Assessment: judgements about an individual’s learning and development.

Learning is most effective when we:

  • establish what children and young people already know and set relevant goals with them
  • ensure that children and young people can actively participate in the learning process, and work with them to confirm they have learnt what we intended and what they wanted to learn
  • identify any unexpected learning
  • clarify future learning needs
  • celebrate progress and achievement
  • continually identify and reflect upon the effectiveness of our practice and how to improve it .

Assessment

  • Assessment for learning, for example baseline assessment to find out what is already known and to identify learning needs, and formative assessment to assess progress against agreed learning outcomes and to identify the next teaching steps (using an active learning cycle model).
  • Assessment of learning, for example summative assessment to ascertain whether the learner achieved the desired learning outcomes.

Assessment in SRE involves knowledge and understanding but also skills development and the ability to explore values and attitudes.

There are different approaches to assessment :

 action plan


The school should have an established process to monitor student achievement in PSHE, citizenship and SRE as part of this. This should:

  • be planned as an integral element of teaching and learning
  • be active and participatory and include pupils' views
  • discuss learning outcomes to build a shared understanding
  • agree criteria to indicate progress
  • set personal goals and agree strategies to reach them.

Against this, assessment of progress and recording of achievement can take place.
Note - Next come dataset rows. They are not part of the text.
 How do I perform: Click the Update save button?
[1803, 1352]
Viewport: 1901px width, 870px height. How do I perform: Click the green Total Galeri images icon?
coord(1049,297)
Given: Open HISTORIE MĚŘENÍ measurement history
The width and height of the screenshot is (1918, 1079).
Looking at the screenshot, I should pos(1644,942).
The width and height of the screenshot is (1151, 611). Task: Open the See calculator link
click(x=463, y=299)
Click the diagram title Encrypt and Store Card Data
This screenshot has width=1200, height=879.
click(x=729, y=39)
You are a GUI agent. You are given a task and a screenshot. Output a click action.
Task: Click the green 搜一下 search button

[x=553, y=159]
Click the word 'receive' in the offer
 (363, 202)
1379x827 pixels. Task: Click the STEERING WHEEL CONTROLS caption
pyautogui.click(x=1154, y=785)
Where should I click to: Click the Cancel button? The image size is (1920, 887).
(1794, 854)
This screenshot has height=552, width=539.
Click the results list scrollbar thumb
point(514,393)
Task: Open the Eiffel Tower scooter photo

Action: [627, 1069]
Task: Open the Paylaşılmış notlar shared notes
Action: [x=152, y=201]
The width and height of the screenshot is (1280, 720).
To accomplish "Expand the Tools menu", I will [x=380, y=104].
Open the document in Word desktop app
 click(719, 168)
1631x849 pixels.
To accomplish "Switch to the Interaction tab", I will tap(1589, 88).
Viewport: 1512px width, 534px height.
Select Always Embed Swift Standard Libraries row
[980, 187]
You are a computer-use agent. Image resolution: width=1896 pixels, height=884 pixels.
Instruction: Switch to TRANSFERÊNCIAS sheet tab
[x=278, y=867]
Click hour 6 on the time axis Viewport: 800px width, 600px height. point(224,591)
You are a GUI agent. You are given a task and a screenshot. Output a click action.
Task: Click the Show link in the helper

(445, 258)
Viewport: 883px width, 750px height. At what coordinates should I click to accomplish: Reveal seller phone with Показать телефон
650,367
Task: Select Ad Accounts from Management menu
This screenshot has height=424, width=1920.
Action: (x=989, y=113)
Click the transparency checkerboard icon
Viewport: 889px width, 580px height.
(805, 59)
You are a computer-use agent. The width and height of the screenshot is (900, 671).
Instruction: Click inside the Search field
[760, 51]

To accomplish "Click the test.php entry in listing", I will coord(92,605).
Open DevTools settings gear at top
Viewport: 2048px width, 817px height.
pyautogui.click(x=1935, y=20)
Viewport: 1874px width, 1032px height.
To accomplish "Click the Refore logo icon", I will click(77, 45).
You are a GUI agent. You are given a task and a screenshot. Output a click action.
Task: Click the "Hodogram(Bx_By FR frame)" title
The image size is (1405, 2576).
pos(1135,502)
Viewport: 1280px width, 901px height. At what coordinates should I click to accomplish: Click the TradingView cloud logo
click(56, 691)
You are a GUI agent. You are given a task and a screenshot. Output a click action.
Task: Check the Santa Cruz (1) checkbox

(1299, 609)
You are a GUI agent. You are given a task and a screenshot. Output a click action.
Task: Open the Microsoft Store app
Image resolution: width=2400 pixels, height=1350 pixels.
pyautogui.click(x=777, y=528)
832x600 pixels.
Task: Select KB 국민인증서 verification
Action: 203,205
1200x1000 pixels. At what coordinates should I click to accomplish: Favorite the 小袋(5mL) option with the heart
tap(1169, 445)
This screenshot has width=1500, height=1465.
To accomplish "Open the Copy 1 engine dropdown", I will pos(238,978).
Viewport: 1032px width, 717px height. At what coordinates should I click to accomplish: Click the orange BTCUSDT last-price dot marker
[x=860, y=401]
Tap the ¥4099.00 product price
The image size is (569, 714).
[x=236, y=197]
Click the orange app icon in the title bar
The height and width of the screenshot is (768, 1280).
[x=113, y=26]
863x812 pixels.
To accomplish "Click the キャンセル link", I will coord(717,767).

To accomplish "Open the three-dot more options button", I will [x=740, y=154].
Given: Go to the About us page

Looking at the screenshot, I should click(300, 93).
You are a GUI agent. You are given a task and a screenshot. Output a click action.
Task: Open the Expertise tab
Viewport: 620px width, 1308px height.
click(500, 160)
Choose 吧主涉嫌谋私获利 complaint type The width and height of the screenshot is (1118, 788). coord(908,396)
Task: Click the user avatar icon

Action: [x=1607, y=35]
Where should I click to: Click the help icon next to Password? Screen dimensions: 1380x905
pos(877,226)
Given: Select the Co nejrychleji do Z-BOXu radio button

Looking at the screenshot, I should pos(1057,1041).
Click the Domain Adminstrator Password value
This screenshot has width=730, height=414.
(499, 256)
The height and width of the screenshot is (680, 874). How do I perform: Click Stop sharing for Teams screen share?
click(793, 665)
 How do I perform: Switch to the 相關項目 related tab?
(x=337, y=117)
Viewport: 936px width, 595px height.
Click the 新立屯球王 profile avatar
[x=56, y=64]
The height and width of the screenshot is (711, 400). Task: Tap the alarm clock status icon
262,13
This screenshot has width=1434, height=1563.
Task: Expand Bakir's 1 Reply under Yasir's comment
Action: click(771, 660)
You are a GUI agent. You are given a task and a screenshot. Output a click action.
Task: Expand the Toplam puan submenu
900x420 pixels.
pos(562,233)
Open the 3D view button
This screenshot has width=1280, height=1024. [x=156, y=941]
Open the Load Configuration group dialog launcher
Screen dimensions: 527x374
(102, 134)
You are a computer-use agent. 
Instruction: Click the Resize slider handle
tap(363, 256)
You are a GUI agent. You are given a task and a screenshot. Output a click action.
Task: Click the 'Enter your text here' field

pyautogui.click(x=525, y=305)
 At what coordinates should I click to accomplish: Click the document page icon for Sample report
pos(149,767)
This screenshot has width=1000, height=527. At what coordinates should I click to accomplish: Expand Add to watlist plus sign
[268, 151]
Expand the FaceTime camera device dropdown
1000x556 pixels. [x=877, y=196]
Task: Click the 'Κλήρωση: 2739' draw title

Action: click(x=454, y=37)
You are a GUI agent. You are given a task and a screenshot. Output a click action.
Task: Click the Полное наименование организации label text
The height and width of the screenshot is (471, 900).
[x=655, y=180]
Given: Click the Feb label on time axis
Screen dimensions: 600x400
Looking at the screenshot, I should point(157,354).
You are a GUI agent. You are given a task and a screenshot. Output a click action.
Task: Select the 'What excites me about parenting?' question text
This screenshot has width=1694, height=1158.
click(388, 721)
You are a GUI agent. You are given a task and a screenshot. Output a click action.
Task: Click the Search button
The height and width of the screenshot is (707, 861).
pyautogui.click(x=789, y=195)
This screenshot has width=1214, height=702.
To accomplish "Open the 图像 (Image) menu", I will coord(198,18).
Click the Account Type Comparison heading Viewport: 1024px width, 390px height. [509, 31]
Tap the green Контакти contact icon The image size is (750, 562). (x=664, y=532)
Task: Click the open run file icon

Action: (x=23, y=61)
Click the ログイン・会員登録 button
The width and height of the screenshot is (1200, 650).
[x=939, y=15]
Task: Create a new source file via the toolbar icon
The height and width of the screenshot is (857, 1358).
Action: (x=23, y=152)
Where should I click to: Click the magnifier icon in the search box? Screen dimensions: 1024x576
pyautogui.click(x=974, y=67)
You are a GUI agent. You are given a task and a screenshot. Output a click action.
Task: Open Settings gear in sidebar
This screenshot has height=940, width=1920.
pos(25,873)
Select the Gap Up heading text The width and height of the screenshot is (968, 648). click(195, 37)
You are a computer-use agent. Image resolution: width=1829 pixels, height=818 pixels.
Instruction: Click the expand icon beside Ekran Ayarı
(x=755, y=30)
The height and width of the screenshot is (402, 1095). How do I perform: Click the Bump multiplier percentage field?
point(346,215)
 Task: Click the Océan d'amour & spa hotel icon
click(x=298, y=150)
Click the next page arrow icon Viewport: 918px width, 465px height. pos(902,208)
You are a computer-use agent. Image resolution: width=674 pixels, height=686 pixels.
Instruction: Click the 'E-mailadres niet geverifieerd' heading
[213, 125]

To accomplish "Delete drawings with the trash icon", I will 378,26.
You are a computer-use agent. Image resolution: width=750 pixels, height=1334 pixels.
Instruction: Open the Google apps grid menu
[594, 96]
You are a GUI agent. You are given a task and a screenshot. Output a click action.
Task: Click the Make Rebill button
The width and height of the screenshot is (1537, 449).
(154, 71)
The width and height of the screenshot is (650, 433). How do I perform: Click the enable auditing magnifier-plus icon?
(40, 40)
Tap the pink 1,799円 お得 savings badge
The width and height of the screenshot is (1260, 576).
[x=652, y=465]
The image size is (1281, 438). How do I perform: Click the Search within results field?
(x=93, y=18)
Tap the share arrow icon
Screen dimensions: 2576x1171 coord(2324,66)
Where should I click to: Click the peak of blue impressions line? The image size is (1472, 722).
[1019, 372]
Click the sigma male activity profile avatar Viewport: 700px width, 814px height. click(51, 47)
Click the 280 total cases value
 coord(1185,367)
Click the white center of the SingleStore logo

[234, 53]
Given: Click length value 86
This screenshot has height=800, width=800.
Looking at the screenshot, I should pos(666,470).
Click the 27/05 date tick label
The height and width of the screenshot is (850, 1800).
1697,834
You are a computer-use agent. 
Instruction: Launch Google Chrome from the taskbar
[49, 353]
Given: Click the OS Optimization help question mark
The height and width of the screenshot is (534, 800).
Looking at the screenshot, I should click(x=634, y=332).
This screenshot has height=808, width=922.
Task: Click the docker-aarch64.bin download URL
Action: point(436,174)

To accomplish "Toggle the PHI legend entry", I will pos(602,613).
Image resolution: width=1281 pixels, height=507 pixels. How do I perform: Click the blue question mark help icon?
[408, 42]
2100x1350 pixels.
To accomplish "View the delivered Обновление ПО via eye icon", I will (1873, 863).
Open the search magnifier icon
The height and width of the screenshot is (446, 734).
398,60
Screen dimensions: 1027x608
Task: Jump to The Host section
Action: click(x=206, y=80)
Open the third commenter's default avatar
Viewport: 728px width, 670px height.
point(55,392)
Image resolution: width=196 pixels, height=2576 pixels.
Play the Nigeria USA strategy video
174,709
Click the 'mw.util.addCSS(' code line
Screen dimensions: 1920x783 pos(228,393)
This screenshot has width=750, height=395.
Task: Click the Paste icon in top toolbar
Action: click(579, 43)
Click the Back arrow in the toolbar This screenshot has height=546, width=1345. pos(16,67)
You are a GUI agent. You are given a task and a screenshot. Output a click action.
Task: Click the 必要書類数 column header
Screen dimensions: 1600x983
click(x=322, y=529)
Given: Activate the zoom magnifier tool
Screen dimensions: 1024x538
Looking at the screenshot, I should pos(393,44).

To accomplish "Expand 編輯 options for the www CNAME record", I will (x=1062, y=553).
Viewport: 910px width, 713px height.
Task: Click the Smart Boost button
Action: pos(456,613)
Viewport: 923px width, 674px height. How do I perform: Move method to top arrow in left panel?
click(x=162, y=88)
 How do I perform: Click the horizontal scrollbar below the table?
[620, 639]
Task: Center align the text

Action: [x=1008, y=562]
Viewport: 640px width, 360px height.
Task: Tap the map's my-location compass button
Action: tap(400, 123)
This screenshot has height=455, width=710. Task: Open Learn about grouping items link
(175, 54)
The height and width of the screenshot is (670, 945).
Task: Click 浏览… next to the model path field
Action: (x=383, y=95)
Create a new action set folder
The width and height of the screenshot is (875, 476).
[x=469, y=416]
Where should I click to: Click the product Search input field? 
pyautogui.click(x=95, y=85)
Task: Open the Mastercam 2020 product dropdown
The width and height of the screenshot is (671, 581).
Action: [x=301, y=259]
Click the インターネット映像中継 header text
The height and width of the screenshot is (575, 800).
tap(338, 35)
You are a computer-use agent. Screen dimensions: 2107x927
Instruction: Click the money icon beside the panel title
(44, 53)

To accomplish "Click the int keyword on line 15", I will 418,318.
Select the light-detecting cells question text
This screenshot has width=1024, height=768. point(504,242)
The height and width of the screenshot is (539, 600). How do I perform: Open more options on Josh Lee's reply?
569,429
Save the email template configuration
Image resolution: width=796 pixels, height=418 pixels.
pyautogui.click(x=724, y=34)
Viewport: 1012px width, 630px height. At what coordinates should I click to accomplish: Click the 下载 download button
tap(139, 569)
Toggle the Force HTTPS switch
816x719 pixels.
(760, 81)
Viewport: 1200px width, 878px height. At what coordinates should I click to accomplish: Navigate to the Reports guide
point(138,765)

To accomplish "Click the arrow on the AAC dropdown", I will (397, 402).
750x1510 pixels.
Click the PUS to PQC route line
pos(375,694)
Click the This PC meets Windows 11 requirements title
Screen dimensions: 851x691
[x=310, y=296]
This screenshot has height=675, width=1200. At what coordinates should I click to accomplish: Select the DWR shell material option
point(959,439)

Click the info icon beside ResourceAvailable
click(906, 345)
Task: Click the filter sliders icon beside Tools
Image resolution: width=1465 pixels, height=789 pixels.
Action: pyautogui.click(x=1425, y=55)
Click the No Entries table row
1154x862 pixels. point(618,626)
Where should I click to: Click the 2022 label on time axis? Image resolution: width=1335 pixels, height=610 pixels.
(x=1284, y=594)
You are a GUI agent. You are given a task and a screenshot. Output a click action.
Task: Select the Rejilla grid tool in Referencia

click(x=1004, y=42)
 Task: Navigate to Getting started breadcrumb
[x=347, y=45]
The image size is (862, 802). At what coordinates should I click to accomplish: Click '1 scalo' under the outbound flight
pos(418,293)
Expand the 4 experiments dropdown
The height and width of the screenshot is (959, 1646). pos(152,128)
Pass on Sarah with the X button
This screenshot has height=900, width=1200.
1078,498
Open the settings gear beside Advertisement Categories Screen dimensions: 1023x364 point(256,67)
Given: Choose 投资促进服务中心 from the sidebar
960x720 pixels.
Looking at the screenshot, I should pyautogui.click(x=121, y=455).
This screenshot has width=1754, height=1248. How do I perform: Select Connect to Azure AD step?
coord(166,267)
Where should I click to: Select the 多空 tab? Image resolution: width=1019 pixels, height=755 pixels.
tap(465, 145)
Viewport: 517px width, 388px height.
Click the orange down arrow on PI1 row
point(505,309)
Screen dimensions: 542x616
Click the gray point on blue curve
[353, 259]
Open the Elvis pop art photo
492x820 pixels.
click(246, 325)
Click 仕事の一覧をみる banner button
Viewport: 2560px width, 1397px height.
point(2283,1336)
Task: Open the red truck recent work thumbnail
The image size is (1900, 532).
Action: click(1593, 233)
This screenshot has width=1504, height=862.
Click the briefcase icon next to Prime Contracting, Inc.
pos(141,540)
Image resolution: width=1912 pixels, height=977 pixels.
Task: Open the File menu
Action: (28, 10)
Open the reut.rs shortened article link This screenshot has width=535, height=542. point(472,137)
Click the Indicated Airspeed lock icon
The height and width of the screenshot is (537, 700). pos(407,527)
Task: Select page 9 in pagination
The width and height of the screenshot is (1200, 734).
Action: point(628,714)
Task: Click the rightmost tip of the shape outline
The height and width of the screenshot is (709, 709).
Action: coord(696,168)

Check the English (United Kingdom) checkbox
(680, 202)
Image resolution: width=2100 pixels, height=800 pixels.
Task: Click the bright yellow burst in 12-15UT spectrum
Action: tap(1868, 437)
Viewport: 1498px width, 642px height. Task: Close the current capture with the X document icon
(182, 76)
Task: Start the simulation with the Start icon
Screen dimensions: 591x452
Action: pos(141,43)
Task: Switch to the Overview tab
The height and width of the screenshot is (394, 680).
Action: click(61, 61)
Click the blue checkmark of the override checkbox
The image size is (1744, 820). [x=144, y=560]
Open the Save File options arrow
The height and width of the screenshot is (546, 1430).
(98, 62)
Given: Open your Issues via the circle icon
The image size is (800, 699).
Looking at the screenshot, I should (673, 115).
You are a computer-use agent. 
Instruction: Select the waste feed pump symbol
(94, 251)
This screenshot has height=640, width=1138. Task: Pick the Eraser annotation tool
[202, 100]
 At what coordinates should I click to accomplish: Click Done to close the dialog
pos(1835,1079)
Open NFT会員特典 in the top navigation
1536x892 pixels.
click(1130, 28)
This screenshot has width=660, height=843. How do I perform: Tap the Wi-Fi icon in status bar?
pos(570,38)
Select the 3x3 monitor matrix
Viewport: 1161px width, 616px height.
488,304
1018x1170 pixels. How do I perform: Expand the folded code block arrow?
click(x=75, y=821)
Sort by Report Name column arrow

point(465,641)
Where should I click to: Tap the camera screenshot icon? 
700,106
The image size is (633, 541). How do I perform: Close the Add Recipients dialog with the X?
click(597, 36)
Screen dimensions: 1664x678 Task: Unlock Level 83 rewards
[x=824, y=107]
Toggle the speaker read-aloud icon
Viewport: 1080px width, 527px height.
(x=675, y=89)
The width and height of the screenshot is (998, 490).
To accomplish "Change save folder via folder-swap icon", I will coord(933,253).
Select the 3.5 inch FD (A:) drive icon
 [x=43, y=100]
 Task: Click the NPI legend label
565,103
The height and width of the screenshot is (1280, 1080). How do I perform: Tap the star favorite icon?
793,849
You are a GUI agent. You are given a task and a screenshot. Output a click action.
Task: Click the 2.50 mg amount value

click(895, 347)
Factual knowledge about sexual health and its application, and agreed personal and social skills can be assessed. The OfSTED report Sex and Relationships (2002) recommends that schools look for a wide variety of evidence recognising that SRE contributes to pupils’ moral and emotional development and to their personal skills. Examples of assessment opportunities include:

  • giving a talk or presentation
  • demonstrating skills through role play or simulation
  • devising a quiz or board game or resource for younger pupils
  • preparing a display, video or website.

Pupil profiles and records of achievement can provide a summative picture about pupil development in PSHE and SRE. Ongoing evidence can be recorded and collected using diaries or logbooks.

Reporting to parents should include PSHE and SRE.

Primary and special schools will seek to make their assessment of PSHE/SRE both creative and manageable using some of the above along with selecting significant pieces of work or other evidence of achievement to show progress and the development of skills.

Evaluation

Evaluation in SRE is concerned with both impact and process.

Impact evaluation This focuses on long-term aims and outcomes to gauge the impact of a piece of work.

Process evaluation This focuses on how a programme or particular piece of work has been delivered. Most evaluation falls into this category, quite simply because impact evaluation is so difficult within realistic timescales or at all.

Evaluating the process could involve:

  • reflecting on whether everyone was able to participate and achieve at their own level
  • considering how activities were organised and delivered
  • considering whether resources were fit for purpose and
  • identifying what went well and what could be done differently next time.

When done well, process evaluation encourages children, young people and adults to develop:

  • self-awareness
  • communication skills and an ability to offer constructive feedback
  • an ability to reflect on events and action
  • a sense of responsibility for their own learning
  • an awareness of what they liked and disliked, and the ability to express this.